▸ Supplied entries:

★ ★ ★

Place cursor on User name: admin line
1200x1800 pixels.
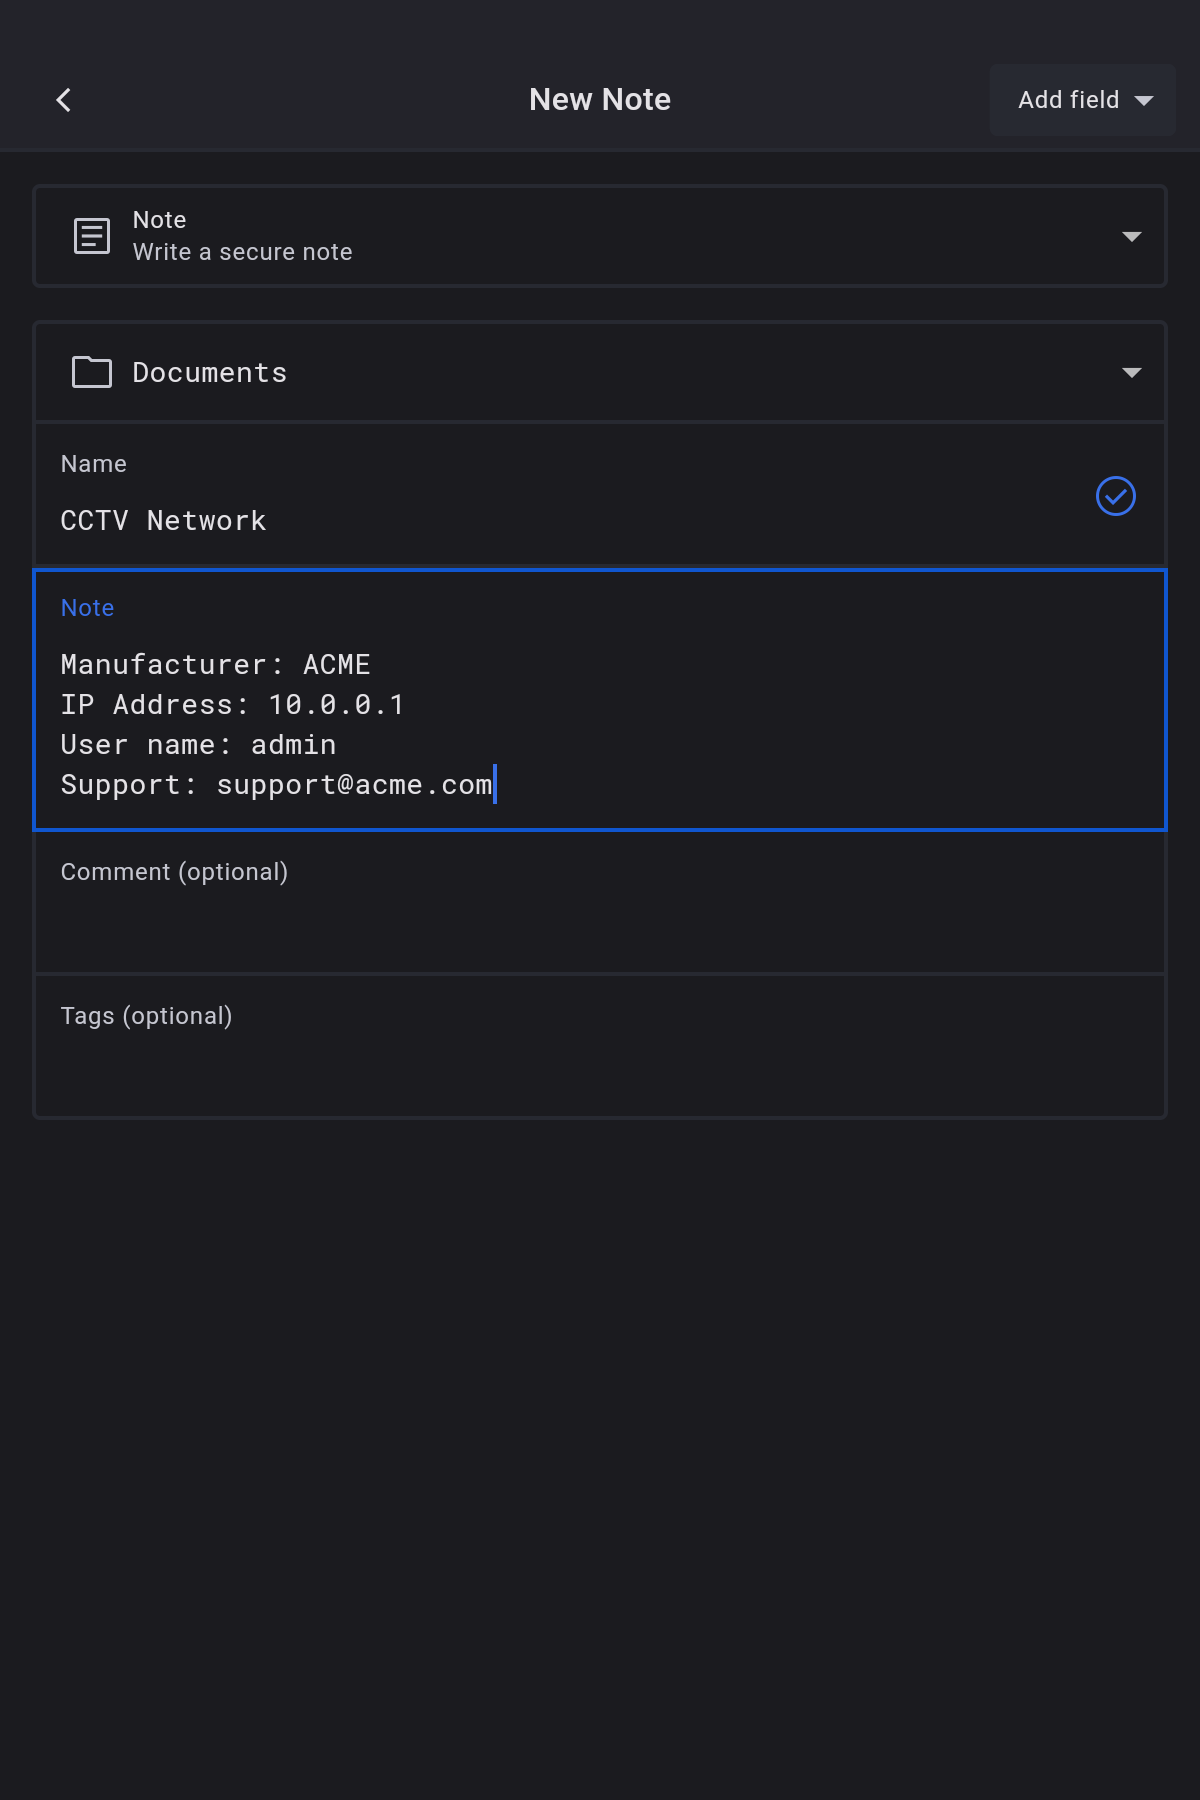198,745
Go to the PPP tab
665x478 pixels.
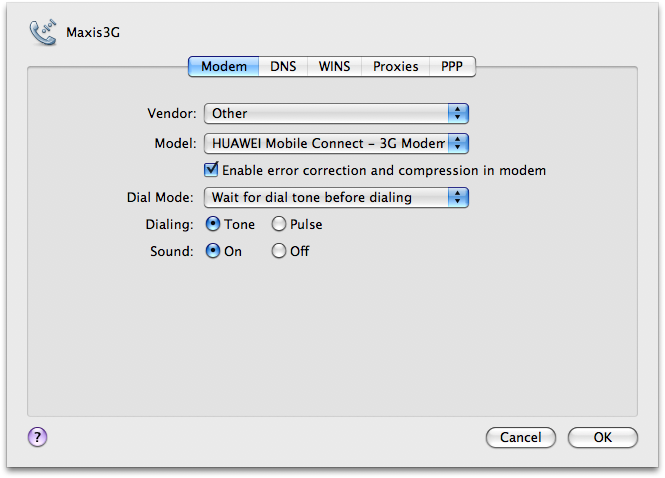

★ ★ ★

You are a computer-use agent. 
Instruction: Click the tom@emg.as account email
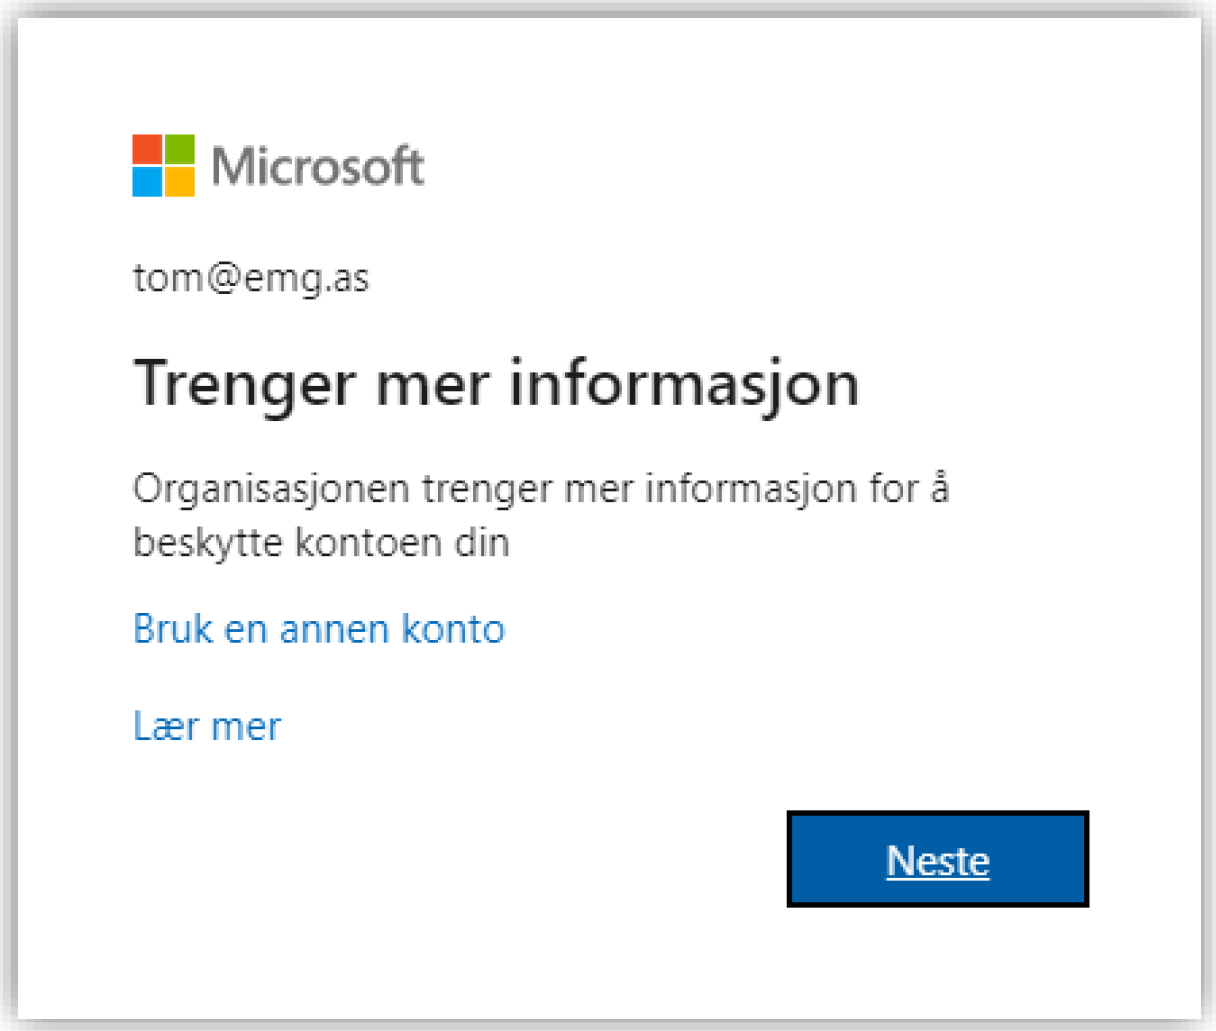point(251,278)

★ ★ ★

▸ Assigned task: Above are the records; copy exactly the lines from the one with "Place cursor on User name: admin line" through the one with "665x478 pixels.", including both, and nothing more. Leave out pictures.

▸ Answer for this exercise:
Place cursor on User name: admin line
1200x1800 pixels.
198,745
Go to the PPP tab
665x478 pixels.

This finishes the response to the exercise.